### Problem description
Please reproduce each line of the records below without any changes.

─── Records supplied ───

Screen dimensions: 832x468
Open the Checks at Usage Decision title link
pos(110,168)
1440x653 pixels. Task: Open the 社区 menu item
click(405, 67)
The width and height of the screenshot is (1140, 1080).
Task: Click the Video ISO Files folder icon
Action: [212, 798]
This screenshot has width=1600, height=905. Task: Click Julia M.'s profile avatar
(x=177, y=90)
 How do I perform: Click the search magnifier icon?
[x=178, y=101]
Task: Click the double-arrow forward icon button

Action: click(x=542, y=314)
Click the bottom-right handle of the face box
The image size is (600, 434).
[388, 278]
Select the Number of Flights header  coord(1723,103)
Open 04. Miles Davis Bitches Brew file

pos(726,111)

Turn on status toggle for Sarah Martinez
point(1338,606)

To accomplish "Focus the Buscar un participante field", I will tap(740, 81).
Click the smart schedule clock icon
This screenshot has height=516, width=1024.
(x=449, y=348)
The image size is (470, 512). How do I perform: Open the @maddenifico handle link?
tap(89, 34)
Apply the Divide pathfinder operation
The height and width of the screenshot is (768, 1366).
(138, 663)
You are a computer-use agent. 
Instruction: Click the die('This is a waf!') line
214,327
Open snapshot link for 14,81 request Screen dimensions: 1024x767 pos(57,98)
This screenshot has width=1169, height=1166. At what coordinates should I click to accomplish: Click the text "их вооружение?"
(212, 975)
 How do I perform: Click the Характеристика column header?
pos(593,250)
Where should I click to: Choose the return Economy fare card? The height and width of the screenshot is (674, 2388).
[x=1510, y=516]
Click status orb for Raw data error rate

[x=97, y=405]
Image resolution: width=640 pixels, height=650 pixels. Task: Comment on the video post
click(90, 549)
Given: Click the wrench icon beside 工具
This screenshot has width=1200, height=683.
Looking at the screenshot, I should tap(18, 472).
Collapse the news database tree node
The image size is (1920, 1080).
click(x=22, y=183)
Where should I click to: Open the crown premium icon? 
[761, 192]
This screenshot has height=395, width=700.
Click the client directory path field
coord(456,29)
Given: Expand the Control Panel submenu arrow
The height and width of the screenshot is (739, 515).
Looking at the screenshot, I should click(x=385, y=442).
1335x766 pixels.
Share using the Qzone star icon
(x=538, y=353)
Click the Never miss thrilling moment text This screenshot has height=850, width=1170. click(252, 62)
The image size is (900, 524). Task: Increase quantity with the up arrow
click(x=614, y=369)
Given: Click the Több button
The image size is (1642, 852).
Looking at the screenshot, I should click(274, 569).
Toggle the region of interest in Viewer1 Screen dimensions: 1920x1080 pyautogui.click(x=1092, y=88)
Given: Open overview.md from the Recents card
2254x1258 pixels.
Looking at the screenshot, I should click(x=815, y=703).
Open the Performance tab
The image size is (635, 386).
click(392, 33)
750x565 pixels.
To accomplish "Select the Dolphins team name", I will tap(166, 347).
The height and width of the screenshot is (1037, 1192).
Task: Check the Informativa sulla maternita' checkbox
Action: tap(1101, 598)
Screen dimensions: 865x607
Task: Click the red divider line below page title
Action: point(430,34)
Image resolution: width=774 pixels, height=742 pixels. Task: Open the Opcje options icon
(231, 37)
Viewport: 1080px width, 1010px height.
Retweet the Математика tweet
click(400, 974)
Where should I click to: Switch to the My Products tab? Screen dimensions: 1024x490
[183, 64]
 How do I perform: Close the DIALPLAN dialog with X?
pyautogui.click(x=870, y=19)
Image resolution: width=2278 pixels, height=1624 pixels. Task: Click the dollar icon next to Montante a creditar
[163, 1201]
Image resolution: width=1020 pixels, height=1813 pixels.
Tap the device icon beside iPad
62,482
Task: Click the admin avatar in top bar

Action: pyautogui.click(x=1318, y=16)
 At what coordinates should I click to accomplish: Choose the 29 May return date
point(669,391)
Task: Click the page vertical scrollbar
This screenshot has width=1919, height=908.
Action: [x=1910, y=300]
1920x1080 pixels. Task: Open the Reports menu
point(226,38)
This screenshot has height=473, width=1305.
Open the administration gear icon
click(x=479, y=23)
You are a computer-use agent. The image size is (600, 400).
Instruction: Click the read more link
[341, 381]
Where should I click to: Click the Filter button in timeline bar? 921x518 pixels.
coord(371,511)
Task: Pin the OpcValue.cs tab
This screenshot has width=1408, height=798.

───

### Result below
Screen dimensions: 832x468
Open the Checks at Usage Decision title link
pos(110,168)
1440x653 pixels. Task: Open the 社区 menu item
click(405, 67)
The width and height of the screenshot is (1140, 1080).
Task: Click the Video ISO Files folder icon
Action: [212, 798]
This screenshot has width=1600, height=905. Task: Click Julia M.'s profile avatar
(x=177, y=90)
 How do I perform: Click the search magnifier icon?
[x=178, y=101]
Task: Click the double-arrow forward icon button

Action: click(x=542, y=314)
Click the bottom-right handle of the face box
The image size is (600, 434).
[388, 278]
Select the Number of Flights header  coord(1723,103)
Open 04. Miles Davis Bitches Brew file

pos(726,111)

Turn on status toggle for Sarah Martinez
point(1338,606)

To accomplish "Focus the Buscar un participante field", I will tap(740, 81).
Click the smart schedule clock icon
This screenshot has height=516, width=1024.
(x=449, y=348)
The image size is (470, 512). How do I perform: Open the @maddenifico handle link?
tap(89, 34)
Apply the Divide pathfinder operation
The height and width of the screenshot is (768, 1366).
(138, 663)
You are a computer-use agent. 
Instruction: Click the die('This is a waf!') line
214,327
Open snapshot link for 14,81 request Screen dimensions: 1024x767 pos(57,98)
This screenshot has width=1169, height=1166. At what coordinates should I click to accomplish: Click the text "их вооружение?"
(212, 975)
 How do I perform: Click the Характеристика column header?
pos(593,250)
Where should I click to: Choose the return Economy fare card? The height and width of the screenshot is (674, 2388).
[x=1510, y=516]
Click status orb for Raw data error rate

[x=97, y=405]
Image resolution: width=640 pixels, height=650 pixels. Task: Comment on the video post
click(90, 549)
Given: Click the wrench icon beside 工具
This screenshot has width=1200, height=683.
Looking at the screenshot, I should tap(18, 472).
Collapse the news database tree node
The image size is (1920, 1080).
click(x=22, y=183)
Where should I click to: Open the crown premium icon? 
[761, 192]
This screenshot has height=395, width=700.
Click the client directory path field
coord(456,29)
Given: Expand the Control Panel submenu arrow
The height and width of the screenshot is (739, 515).
Looking at the screenshot, I should click(x=385, y=442).
1335x766 pixels.
Share using the Qzone star icon
(x=538, y=353)
Click the Never miss thrilling moment text This screenshot has height=850, width=1170. click(252, 62)
The image size is (900, 524). Task: Increase quantity with the up arrow
click(x=614, y=369)
Given: Click the Több button
The image size is (1642, 852).
Looking at the screenshot, I should click(274, 569).
Toggle the region of interest in Viewer1 Screen dimensions: 1920x1080 pyautogui.click(x=1092, y=88)
Given: Open overview.md from the Recents card
2254x1258 pixels.
Looking at the screenshot, I should click(x=815, y=703).
Open the Performance tab
The image size is (635, 386).
click(392, 33)
750x565 pixels.
To accomplish "Select the Dolphins team name", I will tap(166, 347).
The height and width of the screenshot is (1037, 1192).
Task: Check the Informativa sulla maternita' checkbox
Action: tap(1101, 598)
Screen dimensions: 865x607
Task: Click the red divider line below page title
Action: point(430,34)
Image resolution: width=774 pixels, height=742 pixels. Task: Open the Opcje options icon
(231, 37)
Viewport: 1080px width, 1010px height.
Retweet the Математика tweet
click(400, 974)
Where should I click to: Switch to the My Products tab? Screen dimensions: 1024x490
[183, 64]
 How do I perform: Close the DIALPLAN dialog with X?
pyautogui.click(x=870, y=19)
Image resolution: width=2278 pixels, height=1624 pixels. Task: Click the dollar icon next to Montante a creditar
[163, 1201]
Image resolution: width=1020 pixels, height=1813 pixels.
Tap the device icon beside iPad
62,482
Task: Click the admin avatar in top bar

Action: pyautogui.click(x=1318, y=16)
 At what coordinates should I click to accomplish: Choose the 29 May return date
point(669,391)
Task: Click the page vertical scrollbar
This screenshot has width=1919, height=908.
Action: [x=1910, y=300]
1920x1080 pixels. Task: Open the Reports menu
point(226,38)
This screenshot has height=473, width=1305.
Open the administration gear icon
click(x=479, y=23)
You are a computer-use agent. The image size is (600, 400).
Instruction: Click the read more link
[341, 381]
Where should I click to: Click the Filter button in timeline bar? 921x518 pixels.
coord(371,511)
Task: Pin the OpcValue.cs tab
This screenshot has width=1408, height=798.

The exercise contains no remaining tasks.